Given the exigencies of
administration, and if imposed, would only mean that some people who at
least get employment temporarily, contractually or casually, would not
be getting even that employment, moreover when securing of such
employment brings at least some succor to them. After all, innumerable
citizens of our vast country are in search of employment and one is not
compelled to accept a casual or temporary employment if one is not
inclined to go in for such an employment. It is in that context that one
has to proceed on the basis that the employment was accepted fully
knowing the nature of it and the consequences flowing from it. In other
words, even while accepting the employment, the person concerned knows
the nature of his employment. It is not an appointment to a post in the
real sense of the term. The claim acquired by him in the post in which
he is temporarily employed or the interest in that post cannot be
considered to be of such a magnitude as to enable the giving up of the
procedure established, for making regular appointments to available
posts in the services of the State. The argument that since one has been
working for some time in the post, it will not be just to discontinue
him, even though he was aware of the nature of the employment when he
first took it up, is not one that would enable the jettisoning of the
procedure established by law for Public employment and would have to
fail when tested on the touchstone of constitutionality and equality of
opportunity enshrined in Article 14 of the Constitution.
x x x
47. When a person enters a temporary employment or gets engagement as a
contractual or casual worker and the engagement is not based on a proper
selection as recognized by the relevant rules or Procedure, he is aware
of the consequences of the appointment being temporary, casual or
contractual in nature. Such a Person cannot invoke the theory of
legitimate expectation for being confirmed in the post when an
appointment to the post could be made only by following a proper
procedure for selection and in concerned cases, in consultation with the
Public Service Commission. Therefore, the theory of legitimate
expectation cannot be successfully advanced by temporary, contractual or
casual employees. It cannot also be held that the State has held out any
promise while engaging these persons either to continue them where they
are or to make them permanent. The State cannot constitutionally make
such a promise. It is also obvious that the theory cannot be invoked to
seek a positive relief of being made permanent in the post.
xxx
52. Normally, what is sought for by such temporary employees when they
approach the court, is the issue of a writ of mandamus directing the
employer, the State or its instrumentalities, to absorb them in
permanent service or to allow them to continue. In this context, the
question arises whether a mandamus could be issued in favour of such
persons. At this juncture, it will be proper to refer to the decision of
the Constitution Bench of this Court in Dr. Rai Shivendra Bahadur v.
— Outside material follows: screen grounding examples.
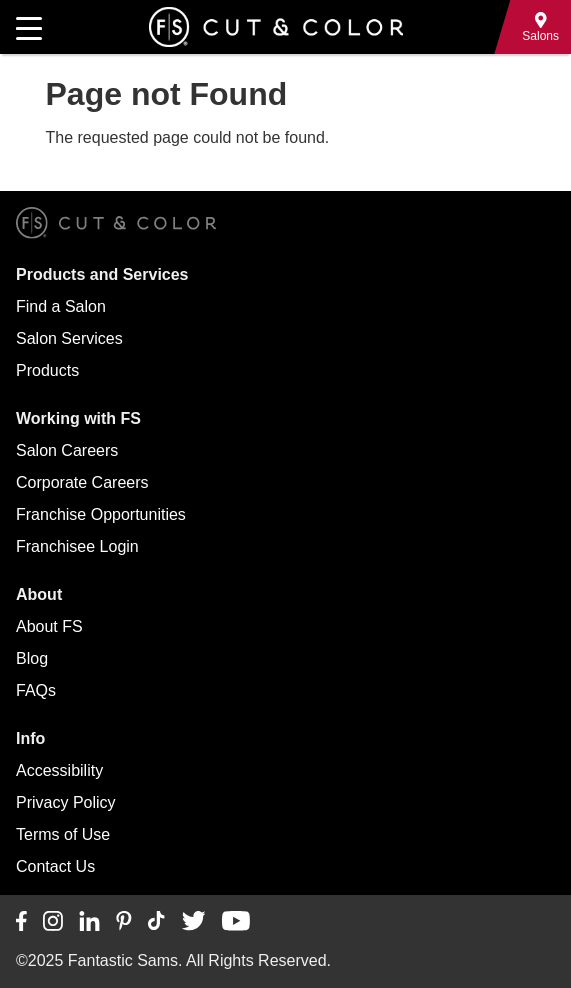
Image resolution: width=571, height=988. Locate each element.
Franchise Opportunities (101, 514)
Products (47, 370)
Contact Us (55, 866)
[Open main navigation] (29, 27)
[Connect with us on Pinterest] (124, 922)
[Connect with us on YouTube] (235, 922)
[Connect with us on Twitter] (193, 922)
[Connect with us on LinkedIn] (89, 922)
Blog (32, 658)
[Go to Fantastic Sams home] (276, 27)
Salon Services (69, 338)
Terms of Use (63, 834)
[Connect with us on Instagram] (53, 922)
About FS (49, 626)
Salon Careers (67, 450)
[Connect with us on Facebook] (21, 922)
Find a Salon (61, 306)
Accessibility (59, 770)
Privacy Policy (66, 802)
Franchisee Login (77, 546)
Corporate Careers (82, 482)
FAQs (36, 690)
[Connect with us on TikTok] (156, 922)
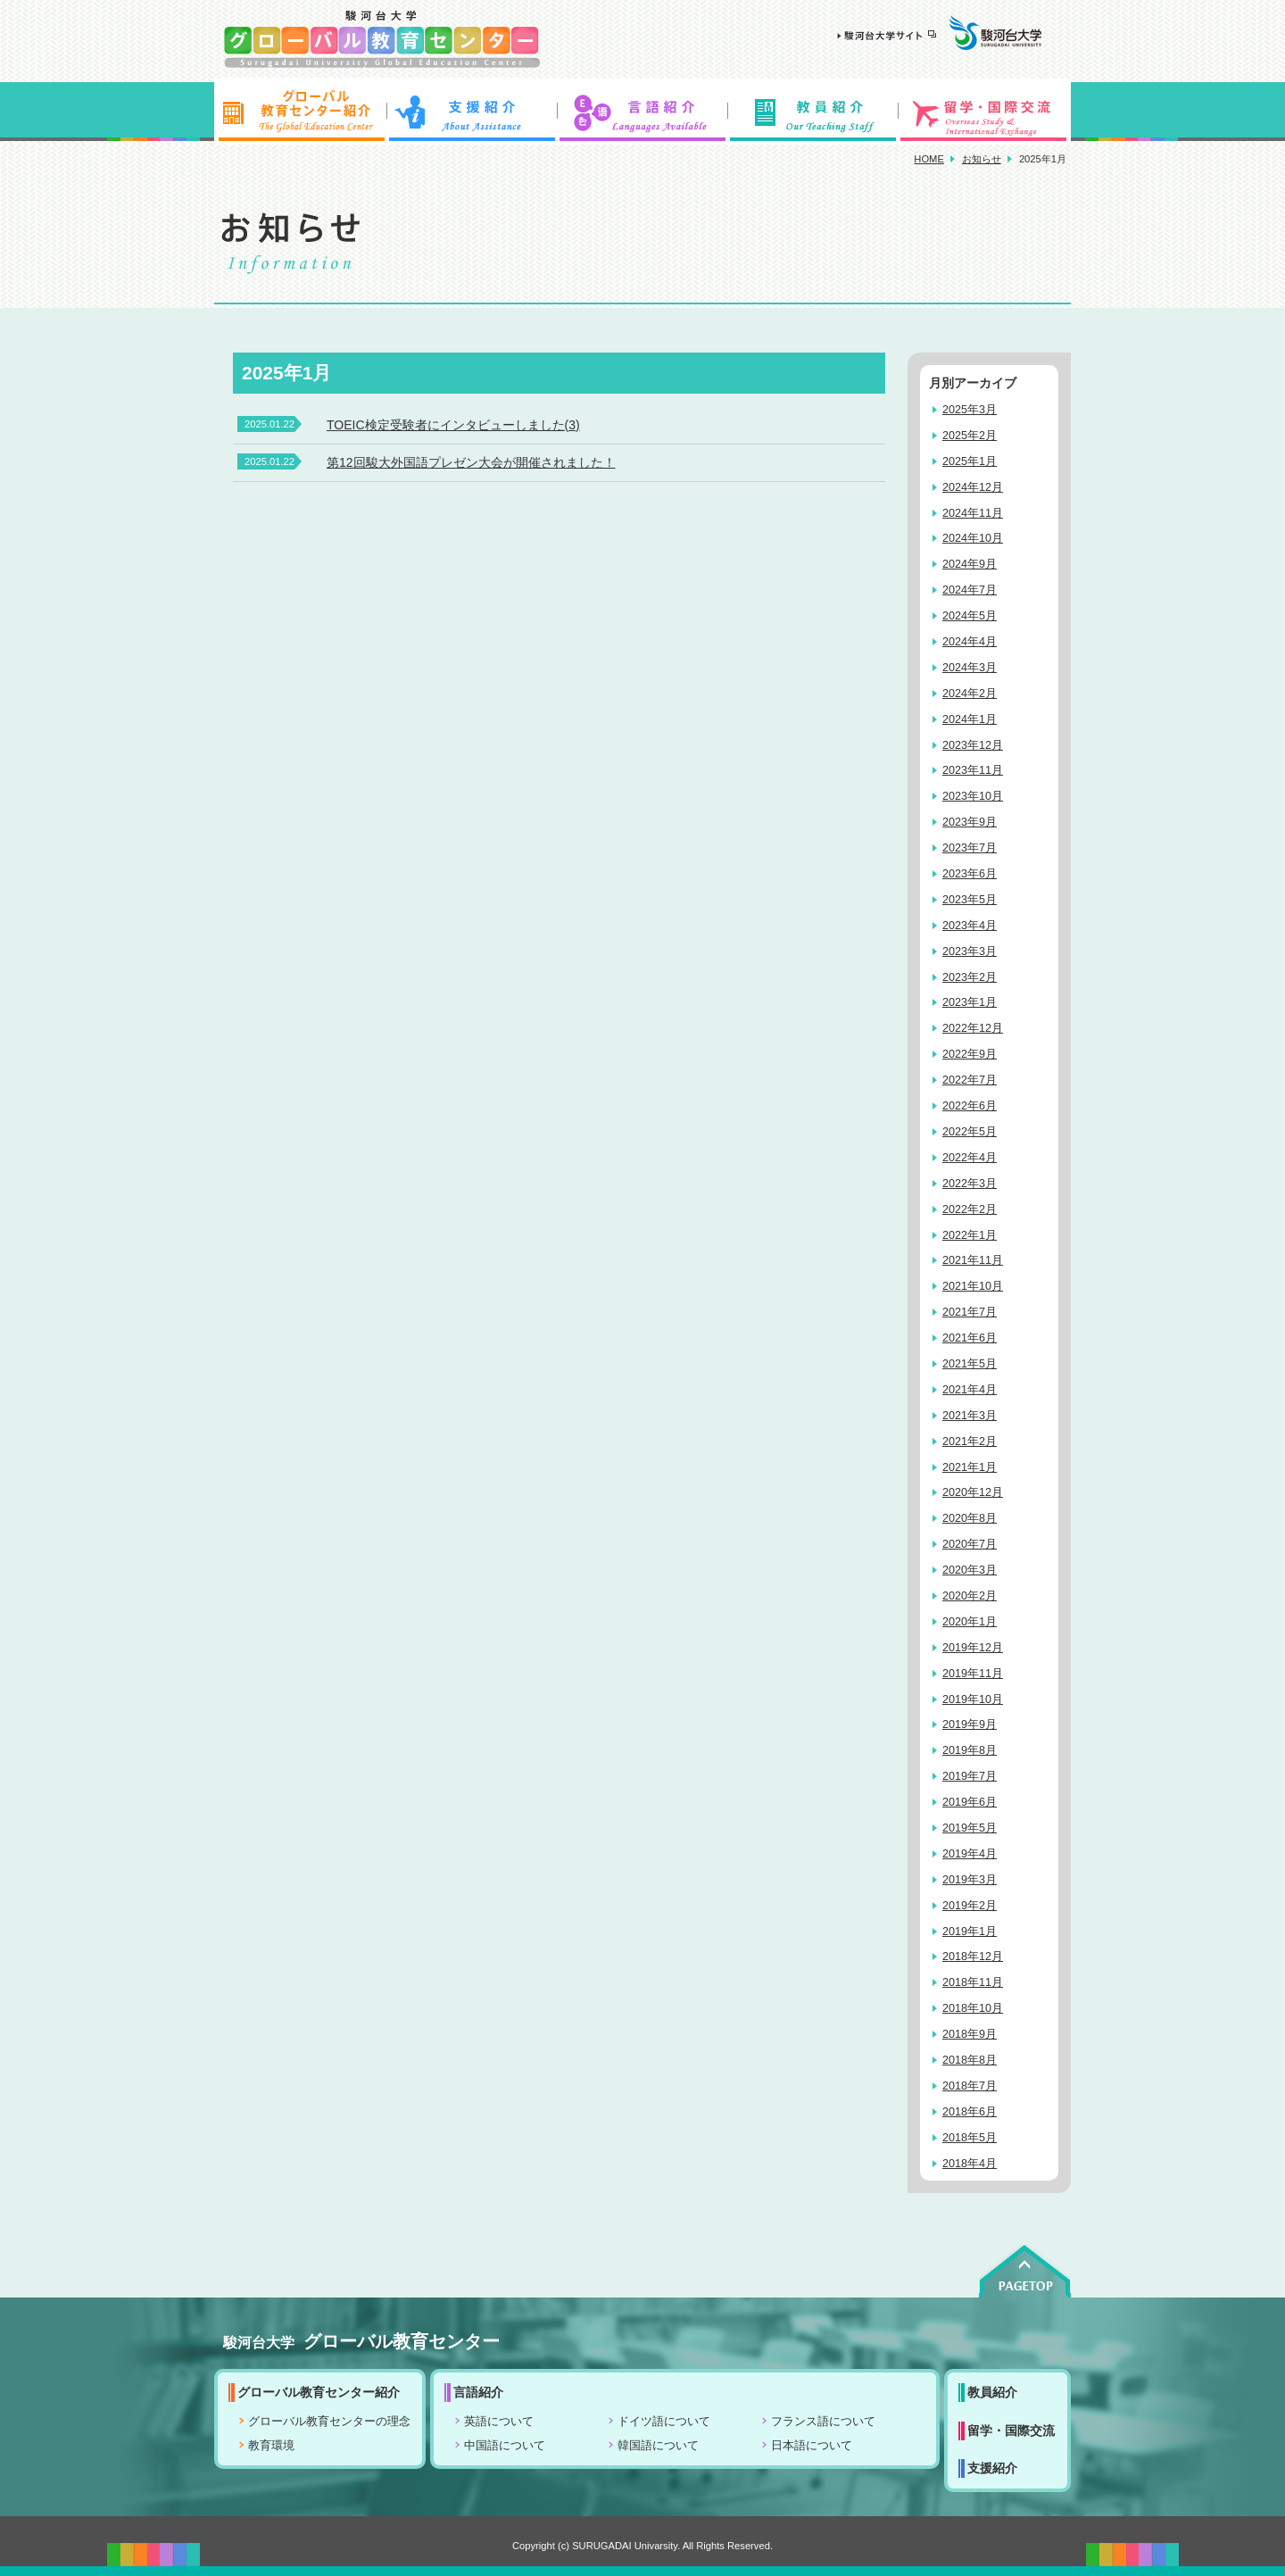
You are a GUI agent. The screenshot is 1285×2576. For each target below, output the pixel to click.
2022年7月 (969, 1080)
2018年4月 (969, 2163)
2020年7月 (969, 1544)
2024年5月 (969, 616)
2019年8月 (969, 1750)
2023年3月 (969, 951)
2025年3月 (969, 409)
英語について (499, 2421)
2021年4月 (969, 1390)
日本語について (811, 2445)
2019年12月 (972, 1647)
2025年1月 (969, 461)
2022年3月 (969, 1183)
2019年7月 (969, 1776)
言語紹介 (642, 112)
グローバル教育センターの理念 (329, 2421)
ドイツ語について (664, 2421)
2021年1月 (969, 1467)
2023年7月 (969, 848)
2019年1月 (969, 1931)
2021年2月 (969, 1441)
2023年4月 (969, 925)
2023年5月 (969, 899)
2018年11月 (972, 1982)
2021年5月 (969, 1364)
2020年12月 (972, 1492)
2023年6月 (969, 874)
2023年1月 (969, 1002)
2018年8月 (969, 2060)
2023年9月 (969, 822)
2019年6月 (969, 1802)
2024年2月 (969, 693)
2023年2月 (969, 977)
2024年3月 (969, 667)
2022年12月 (972, 1028)
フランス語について (823, 2421)
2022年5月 (969, 1132)
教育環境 (271, 2445)
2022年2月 (969, 1209)
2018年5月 (969, 2137)
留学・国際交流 (985, 112)
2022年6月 (969, 1106)
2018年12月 (972, 1956)
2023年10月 (972, 796)
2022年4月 (969, 1157)
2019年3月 (969, 1880)
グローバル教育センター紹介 (300, 112)
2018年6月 (969, 2112)
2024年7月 (969, 590)
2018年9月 (969, 2034)
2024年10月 (972, 538)
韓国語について (658, 2445)
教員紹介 (814, 112)
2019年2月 (969, 1905)
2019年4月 (969, 1854)
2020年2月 (969, 1596)
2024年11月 (972, 513)
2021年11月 (972, 1260)
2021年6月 (969, 1338)
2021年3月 (969, 1415)
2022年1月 (969, 1235)
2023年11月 (972, 770)
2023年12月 (972, 745)
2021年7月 (969, 1312)
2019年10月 (972, 1699)
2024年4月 (969, 642)
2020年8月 (969, 1518)
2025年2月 (969, 435)
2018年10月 (972, 2008)
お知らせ (981, 159)
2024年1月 (969, 719)
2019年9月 (969, 1724)
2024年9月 (969, 564)
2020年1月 (969, 1622)
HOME (929, 159)
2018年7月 (969, 2086)
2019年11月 (972, 1673)
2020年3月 (969, 1570)
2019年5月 (969, 1828)
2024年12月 (972, 487)
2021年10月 (972, 1286)
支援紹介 (471, 112)
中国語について (504, 2445)
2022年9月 (969, 1054)
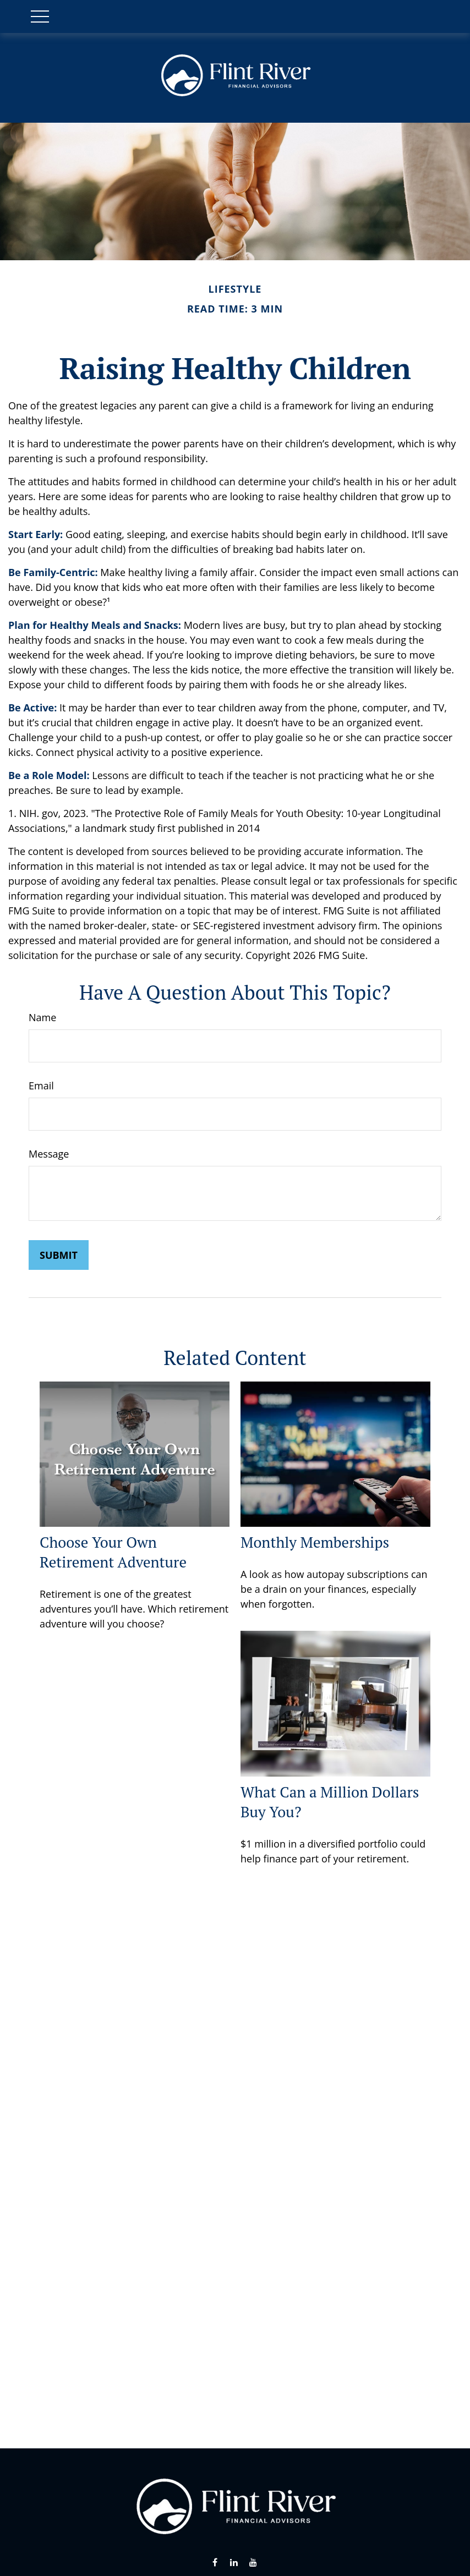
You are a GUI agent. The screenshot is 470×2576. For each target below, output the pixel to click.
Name (42, 1017)
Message (49, 1153)
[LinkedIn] (234, 2562)
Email (41, 1085)
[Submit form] (59, 1255)
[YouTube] (252, 2562)
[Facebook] (214, 2562)
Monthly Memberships (315, 1542)
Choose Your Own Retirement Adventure (113, 1552)
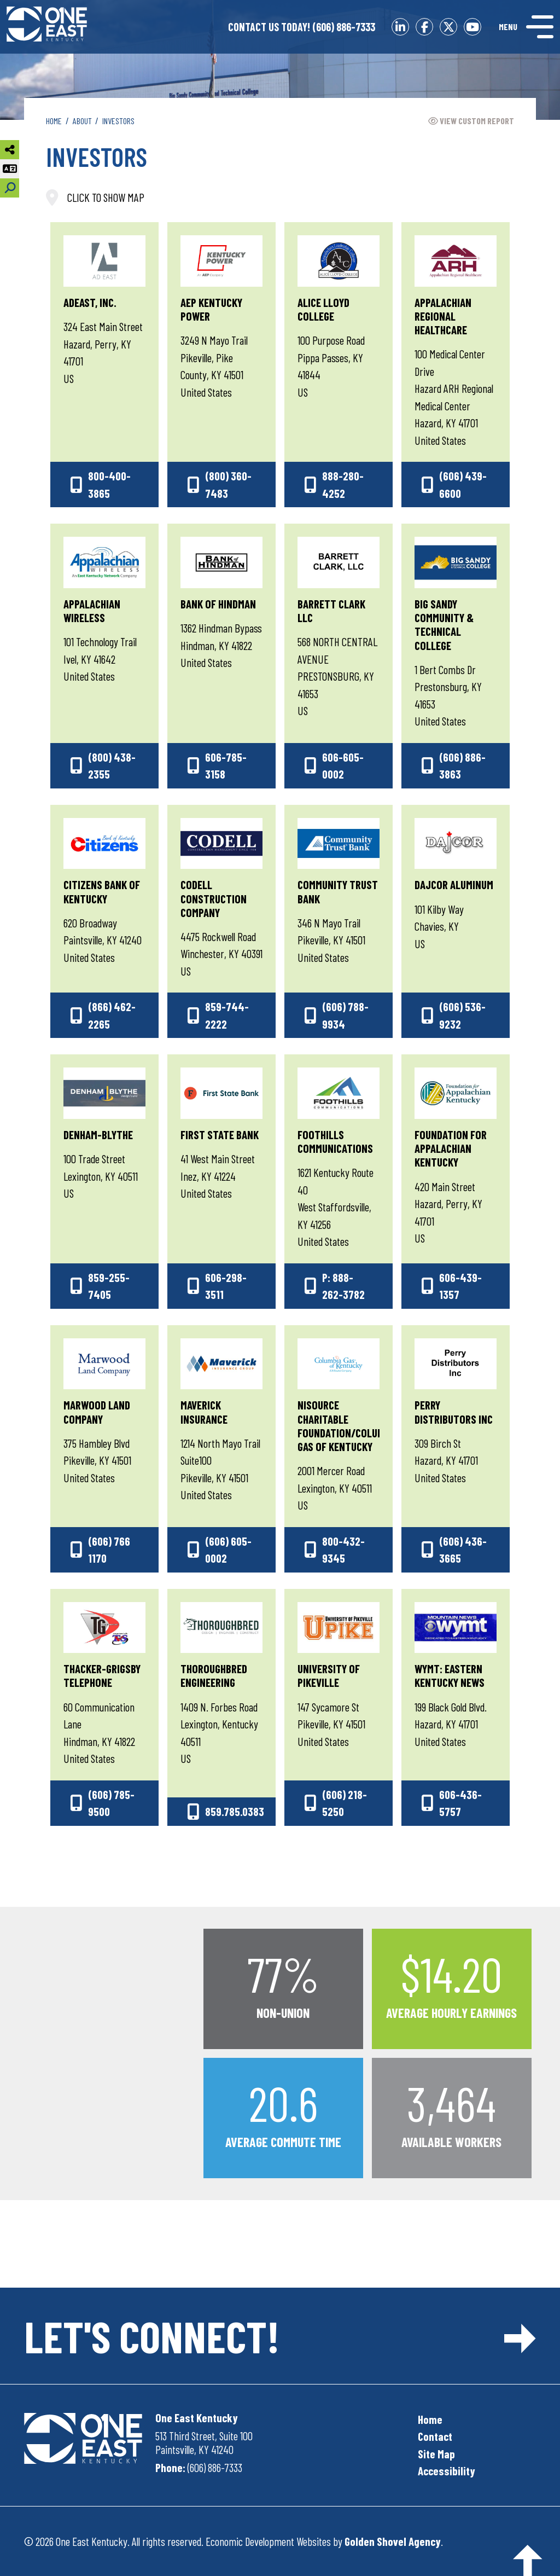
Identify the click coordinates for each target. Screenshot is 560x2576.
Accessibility (446, 2471)
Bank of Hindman (218, 604)
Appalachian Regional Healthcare (443, 315)
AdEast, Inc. (89, 302)
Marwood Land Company (96, 1411)
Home (430, 2419)
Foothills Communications (335, 1141)
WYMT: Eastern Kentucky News (450, 1675)
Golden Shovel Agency (393, 2541)
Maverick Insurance (204, 1411)
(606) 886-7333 (301, 26)
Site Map (436, 2454)
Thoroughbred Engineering (213, 1675)
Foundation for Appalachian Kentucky (451, 1148)
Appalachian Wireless (91, 610)
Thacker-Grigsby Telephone (102, 1675)
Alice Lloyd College (323, 309)
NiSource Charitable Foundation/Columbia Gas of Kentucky (348, 1425)
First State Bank (219, 1134)
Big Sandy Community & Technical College (444, 624)
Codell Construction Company (213, 898)
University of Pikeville (329, 1675)
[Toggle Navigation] (526, 26)
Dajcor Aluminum (454, 884)
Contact (435, 2436)
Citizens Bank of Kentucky (101, 891)
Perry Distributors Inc (454, 1411)
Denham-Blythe (98, 1134)
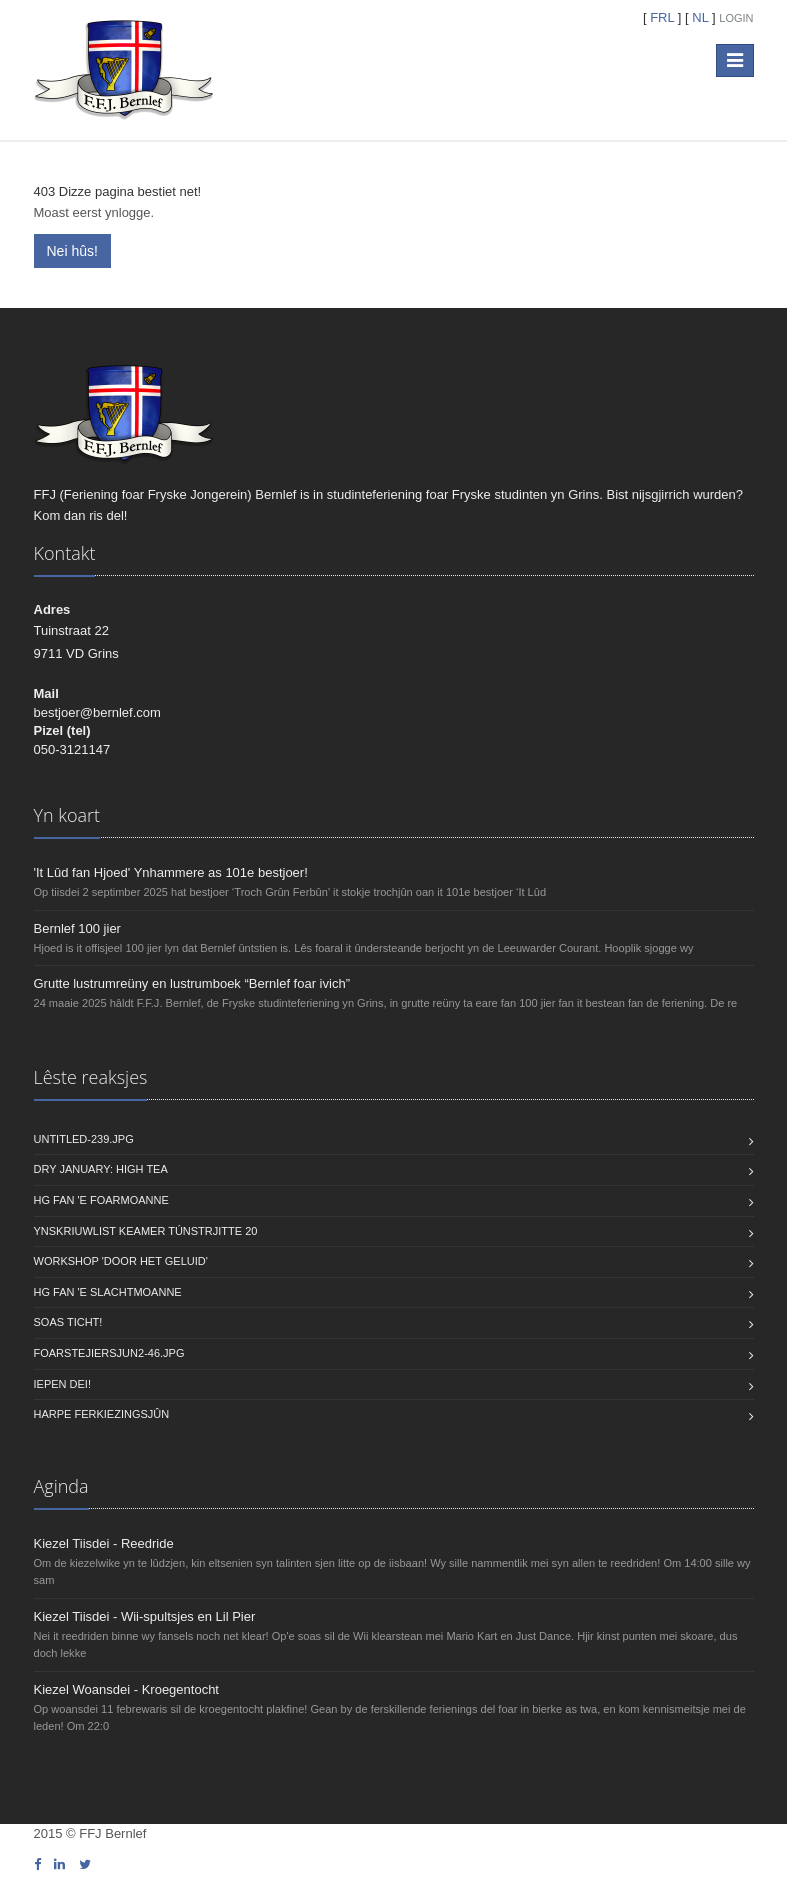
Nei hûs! (72, 251)
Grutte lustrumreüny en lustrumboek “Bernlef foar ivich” (192, 983)
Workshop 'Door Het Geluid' (121, 1261)
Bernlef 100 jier (77, 928)
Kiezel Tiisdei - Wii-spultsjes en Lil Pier (145, 1616)
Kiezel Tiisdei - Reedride (104, 1543)
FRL (662, 17)
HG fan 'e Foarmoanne (101, 1200)
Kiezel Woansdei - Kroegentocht (126, 1689)
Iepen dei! (62, 1384)
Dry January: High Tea (101, 1169)
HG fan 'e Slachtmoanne (108, 1292)
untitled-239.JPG (84, 1139)
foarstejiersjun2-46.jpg (109, 1353)
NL (700, 17)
The Governing Body of the Nalanda College (1962) Supp. 2 SCR 144.
That case arose out of a refusal to promote the writ petitioner therein
as the Principal of a college. This Court held that in order that a
mandamus may be issued to compel the authorities to do something, it
must be shown that the statute imposes a legal duty on the authority and
the aggrieved party had a legal right under the statute or rule to
enforce it. This classical position continues and a mandamus could not
be issued in favour of the employees directing the government to make
them permanent since the employees cannot show that they have an
enforceable legal right to be permanently absorbed or that the State has
a legal duty to make them permanent."
9. In view of what has been stated
in Uma Devi's case (supra), we deem it proper to remit the matter
to the High Court to consider the case afresh in the light of the said
decision.
10. In the connected case decided by
the High Court in O,A. No.89/1996 which related to Writ Petition No.1474
of 1998, this Court had dealt with the matter in Chief Commissioner of
Income Tax, Bhopal and Ors. Vs. Lama Jain and Ors. (2006 (11) SCC 350),
where a similar direction, as contained above, was given.
11. The appeal is allowed to the
aforesaid extent with no orders as to costs.